_What you are asked to do_. Copy the data exactly. Images are the one exception.

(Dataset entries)
_ _ _ _ _ _ _

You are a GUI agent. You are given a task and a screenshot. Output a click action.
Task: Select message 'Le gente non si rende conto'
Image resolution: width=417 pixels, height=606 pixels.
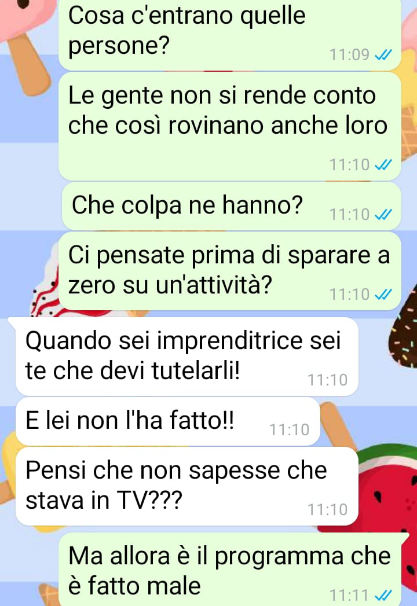[230, 126]
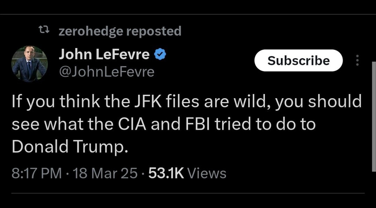Click the "Views" label under the tweet

click(207, 173)
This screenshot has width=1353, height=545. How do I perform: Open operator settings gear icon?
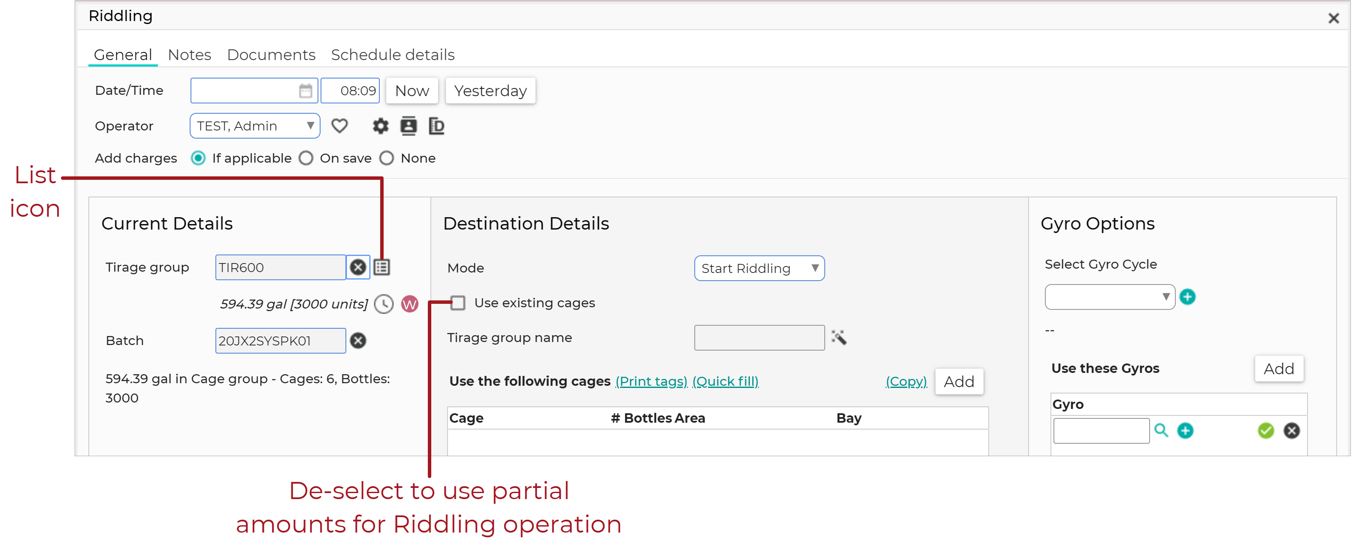point(380,126)
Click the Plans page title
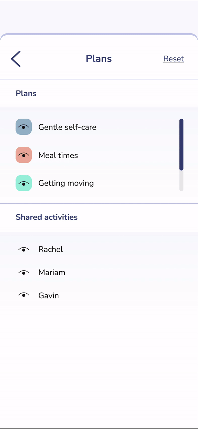The height and width of the screenshot is (429, 198). click(x=99, y=59)
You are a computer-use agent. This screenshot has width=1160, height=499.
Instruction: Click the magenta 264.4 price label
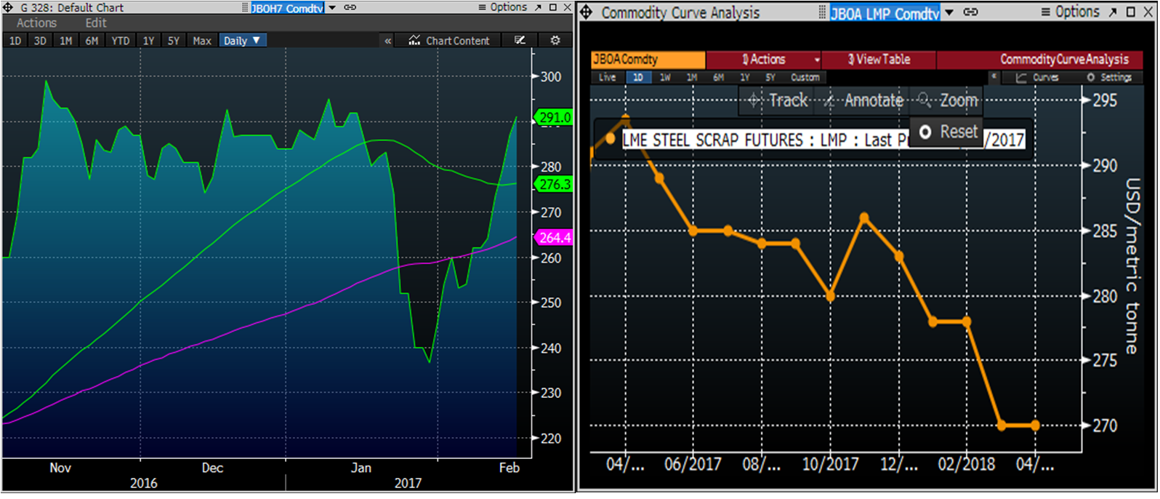554,238
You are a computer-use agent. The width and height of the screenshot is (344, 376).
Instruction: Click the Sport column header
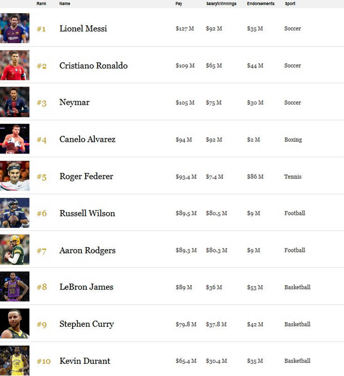[x=290, y=4]
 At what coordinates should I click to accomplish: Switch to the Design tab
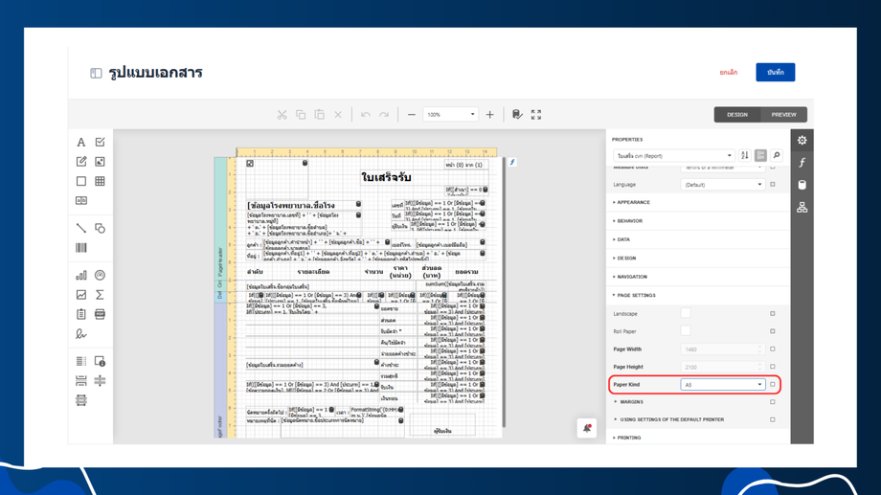[737, 115]
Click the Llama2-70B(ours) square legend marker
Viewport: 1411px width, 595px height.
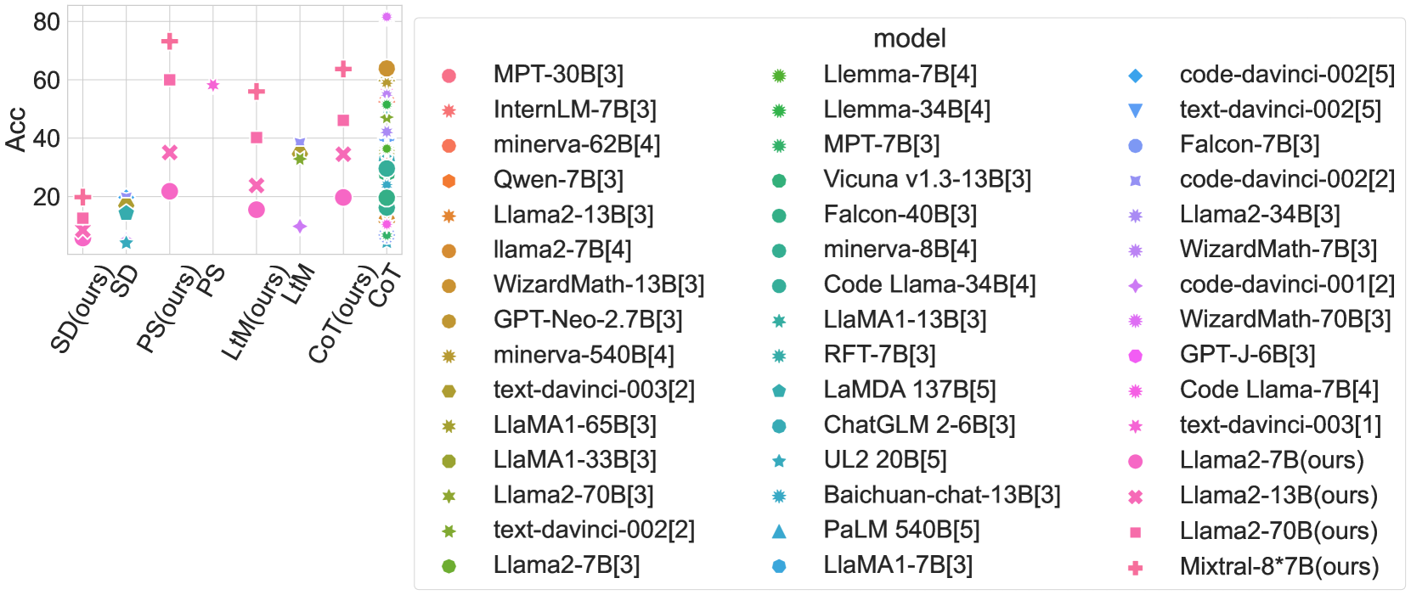(1135, 532)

_ _ _ _ _ _ _

_Your response_.
You are a GUI agent. You are given a task and a screenshot. Output a click action.
Task: Select message 'Le gente non si rende conto'
Image resolution: width=417 pixels, height=606 pixels.
[230, 126]
Click the "Views" label under the tweet

click(207, 173)
This screenshot has width=1353, height=545. How do I perform: Open operator settings gear icon?
point(380,126)
Click the Plans page title
The height and width of the screenshot is (429, 198). click(x=99, y=59)
You are a computer-use agent. This screenshot has width=1160, height=499.
Instruction: Click the magenta 264.4 price label
554,238
You are a computer-use agent. The width and height of the screenshot is (344, 376).
Instruction: Click the Sport column header
[x=290, y=4]
 At what coordinates should I click to accomplish: Switch to the Design tab
[737, 115]
Click the Llama2-70B(ours) square legend marker
Viewport: 1411px width, 595px height.
(1135, 532)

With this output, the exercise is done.